Suatu gen adalah suatu segmen asam deoksiribonukleat (DNA) dan mengandung kode untuk suatu protein spesifik yang berfungsi dalam satu atau lebih jenis sel dalam tubuh. Gen berisi instruksi yang menentukan bagaimana tubuh seharusnya terlihat dan berfungsi. (Lihat Gen dan Kromosom untuk diskusi tentang genetika.)
Sindrom Noonan disebabkan oleh mutasi pada gen tertentu yang dapat diwariskan dari orang tua yang memiliki gen yang terpengaruh. Hal ini juga dapat terjadi secara spontan pada anak yang orang tuanya tidak memiliki gen yang terpengaruh. Salah satu dari beberapa gen berbeda dapat terlibat.
Sindrom Noonan relatif banyak terjadi pada sekitar 1 dari 1.000 hingga 2.500 orang. Baik anak laki-laki maupun anak perempuan dapat terkena.
Gejala Sindrom Noonan
Anak-anak mungkin memiliki selaput leher, telinga dengan letak yang rendah, kelopak mata terkulai, mata yang berjarak luas, jari-jari keempat (jari manis) yang lebih pendek, langit-langit mulut tinggi, dan kelainan jantung. Gangguan pendengaran dapat terjadi, dan kecerdasan dapat terganggu. Kebanyakan orang yang terdampak memiliki tubuh pendek.

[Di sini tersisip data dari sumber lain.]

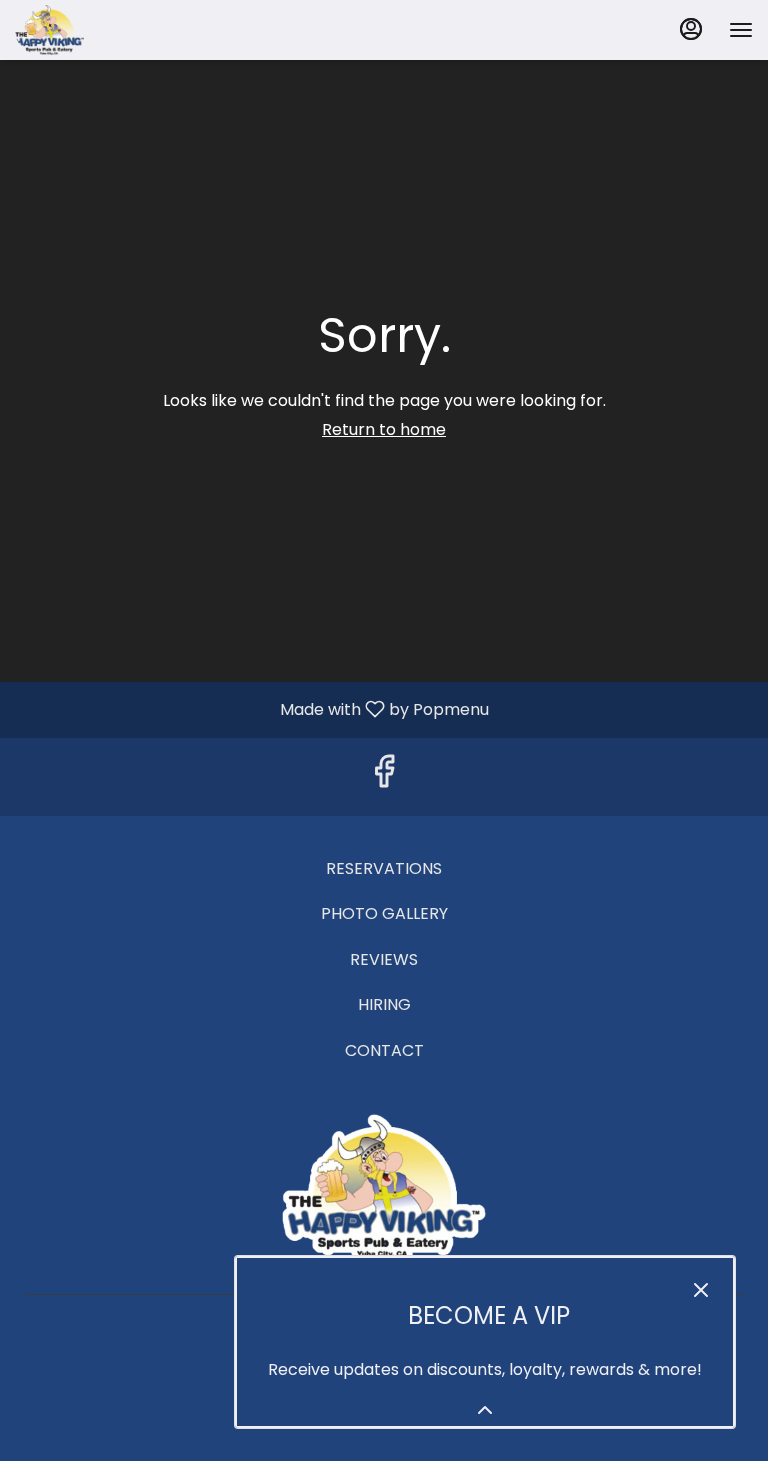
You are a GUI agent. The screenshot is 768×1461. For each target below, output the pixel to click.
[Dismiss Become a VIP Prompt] (701, 1290)
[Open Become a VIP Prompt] (485, 1410)
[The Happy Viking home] (105, 30)
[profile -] (691, 29)
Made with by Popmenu (252, 709)
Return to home (384, 429)
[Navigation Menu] (741, 30)
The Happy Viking (384, 1189)
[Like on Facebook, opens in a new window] (384, 777)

Anak laki-laki mungkin memiliki testis yang tidak turun atau kurang berkembang. Pubertas mungkin tertunda baik bagi anak laki-laki maupun anak perempuan, dan anak muda yang mengalami sindrom Noonan mungkin memiliki kadar testosteron yang rendah dan menjadi mandul. Anak perempuan biasanya mulai menstruasi sedikit lebih lambat daripada anak perempuan yang tidak terpengaruh, tetapi kesuburannya biasanya normal.
Diagnosis Sindrom Noonan
Tes genetik
Untuk mengonfirmasi diagnosis sindrom Noonan, dilakukan tes genetik.
Pengobatan Sindrom Noonan
Perbaikan bedah cacat jantung
Terapi hormon pertumbuhan
Untuk anak laki-laki, terkadang terapi penggantian hormon testosteron
Tidak ada penyembuhan untuk sindrom Noonan. Meskipun demikian, beberapa gejala dan masalah spesifik yang disebabkan oleh sindrom dapat diobati. Dokter memantau dan memperbaiki cacat jantung sesuai kebutuhan.
Pertumbuhan dapat distimulasi dengan pengobatan dengan hormon pertumbuhan. Setelah pertumbuhan memuaskan, terapi penggantian hormon testosteron dapat membantu anak laki-laki yang tesnya kurang berkembang.
Anak-anak yang diduga menderita sindrom Noonan harus dievaluasi untuk mengetahui adanya gangguan jantung, penglihatan, dan pendengaran.